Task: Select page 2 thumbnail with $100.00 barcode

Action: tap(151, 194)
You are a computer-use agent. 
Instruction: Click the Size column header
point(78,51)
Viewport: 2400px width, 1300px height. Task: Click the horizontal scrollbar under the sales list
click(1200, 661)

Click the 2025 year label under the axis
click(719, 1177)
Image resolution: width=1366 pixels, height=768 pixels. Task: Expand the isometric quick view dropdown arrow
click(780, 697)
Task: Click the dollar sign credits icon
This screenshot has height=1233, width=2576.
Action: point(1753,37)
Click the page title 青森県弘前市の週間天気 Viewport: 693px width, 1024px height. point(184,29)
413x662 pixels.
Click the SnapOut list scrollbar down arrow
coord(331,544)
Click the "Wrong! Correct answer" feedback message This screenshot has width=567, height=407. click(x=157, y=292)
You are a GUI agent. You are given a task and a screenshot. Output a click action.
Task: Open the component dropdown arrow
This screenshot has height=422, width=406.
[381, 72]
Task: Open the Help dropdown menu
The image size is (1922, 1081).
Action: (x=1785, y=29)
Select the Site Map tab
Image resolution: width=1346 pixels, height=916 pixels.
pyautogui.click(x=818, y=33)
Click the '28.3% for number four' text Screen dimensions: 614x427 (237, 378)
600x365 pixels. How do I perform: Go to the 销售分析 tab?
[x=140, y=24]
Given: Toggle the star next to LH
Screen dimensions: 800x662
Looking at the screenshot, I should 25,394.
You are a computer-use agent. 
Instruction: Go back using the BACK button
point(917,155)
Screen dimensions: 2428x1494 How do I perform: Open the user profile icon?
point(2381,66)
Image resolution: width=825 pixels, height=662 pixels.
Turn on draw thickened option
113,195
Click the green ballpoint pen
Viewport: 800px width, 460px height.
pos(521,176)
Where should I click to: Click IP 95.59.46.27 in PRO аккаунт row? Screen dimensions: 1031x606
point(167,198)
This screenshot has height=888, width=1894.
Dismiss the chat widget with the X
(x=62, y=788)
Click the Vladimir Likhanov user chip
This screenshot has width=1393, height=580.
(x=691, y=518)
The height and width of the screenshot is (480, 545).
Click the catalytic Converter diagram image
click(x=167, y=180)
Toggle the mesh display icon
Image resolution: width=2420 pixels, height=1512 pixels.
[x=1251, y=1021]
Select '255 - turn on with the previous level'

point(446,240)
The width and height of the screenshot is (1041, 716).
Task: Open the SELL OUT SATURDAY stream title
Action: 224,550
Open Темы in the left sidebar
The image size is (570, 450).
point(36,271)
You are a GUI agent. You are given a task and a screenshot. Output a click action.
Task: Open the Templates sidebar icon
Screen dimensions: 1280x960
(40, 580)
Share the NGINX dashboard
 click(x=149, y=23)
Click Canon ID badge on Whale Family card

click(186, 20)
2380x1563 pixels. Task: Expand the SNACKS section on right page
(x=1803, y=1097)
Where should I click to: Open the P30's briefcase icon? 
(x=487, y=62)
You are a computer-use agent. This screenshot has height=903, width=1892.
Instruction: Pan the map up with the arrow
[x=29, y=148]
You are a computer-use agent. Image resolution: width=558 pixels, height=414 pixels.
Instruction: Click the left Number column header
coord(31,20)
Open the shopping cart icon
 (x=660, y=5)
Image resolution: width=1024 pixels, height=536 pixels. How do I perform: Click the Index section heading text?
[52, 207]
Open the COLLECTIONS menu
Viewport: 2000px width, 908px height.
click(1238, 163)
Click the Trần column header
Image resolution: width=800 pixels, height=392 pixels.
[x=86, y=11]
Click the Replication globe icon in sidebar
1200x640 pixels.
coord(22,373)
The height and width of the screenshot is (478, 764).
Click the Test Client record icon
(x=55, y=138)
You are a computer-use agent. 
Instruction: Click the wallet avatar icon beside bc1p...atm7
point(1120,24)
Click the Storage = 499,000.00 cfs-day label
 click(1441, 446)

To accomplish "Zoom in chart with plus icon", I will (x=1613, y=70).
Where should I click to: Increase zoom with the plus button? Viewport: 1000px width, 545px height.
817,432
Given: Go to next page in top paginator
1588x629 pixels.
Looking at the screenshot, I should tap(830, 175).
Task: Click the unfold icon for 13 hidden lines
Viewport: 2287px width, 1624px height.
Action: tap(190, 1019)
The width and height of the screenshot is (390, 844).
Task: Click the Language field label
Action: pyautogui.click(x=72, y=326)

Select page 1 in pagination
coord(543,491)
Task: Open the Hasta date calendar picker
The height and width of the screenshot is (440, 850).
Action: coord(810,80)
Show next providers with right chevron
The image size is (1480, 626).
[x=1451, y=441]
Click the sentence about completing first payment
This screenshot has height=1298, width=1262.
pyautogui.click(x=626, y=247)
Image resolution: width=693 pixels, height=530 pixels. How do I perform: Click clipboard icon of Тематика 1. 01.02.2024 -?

TASK TO COMPLETE ->
Copy the data verbatim from the line containing "413x662 pixels." through the line containing "(x=691, y=518)", inclusive.

COMPLETED TASK ->
413x662 pixels.
Click the SnapOut list scrollbar down arrow
coord(331,544)
Click the "Wrong! Correct answer" feedback message This screenshot has width=567, height=407. click(x=157, y=292)
You are a GUI agent. You are given a task and a screenshot. Output a click action.
Task: Open the component dropdown arrow
This screenshot has height=422, width=406.
[381, 72]
Task: Open the Help dropdown menu
The image size is (1922, 1081).
Action: (x=1785, y=29)
Select the Site Map tab
Image resolution: width=1346 pixels, height=916 pixels.
pyautogui.click(x=818, y=33)
Click the '28.3% for number four' text Screen dimensions: 614x427 (237, 378)
600x365 pixels. How do I perform: Go to the 销售分析 tab?
[x=140, y=24]
Given: Toggle the star next to LH
Screen dimensions: 800x662
Looking at the screenshot, I should 25,394.
You are a computer-use agent. 
Instruction: Go back using the BACK button
point(917,155)
Screen dimensions: 2428x1494 How do I perform: Open the user profile icon?
point(2381,66)
Image resolution: width=825 pixels, height=662 pixels.
Turn on draw thickened option
113,195
Click the green ballpoint pen
Viewport: 800px width, 460px height.
pos(521,176)
Where should I click to: Click IP 95.59.46.27 in PRO аккаунт row? Screen dimensions: 1031x606
point(167,198)
This screenshot has height=888, width=1894.
Dismiss the chat widget with the X
(x=62, y=788)
Click the Vladimir Likhanov user chip
This screenshot has width=1393, height=580.
(x=691, y=518)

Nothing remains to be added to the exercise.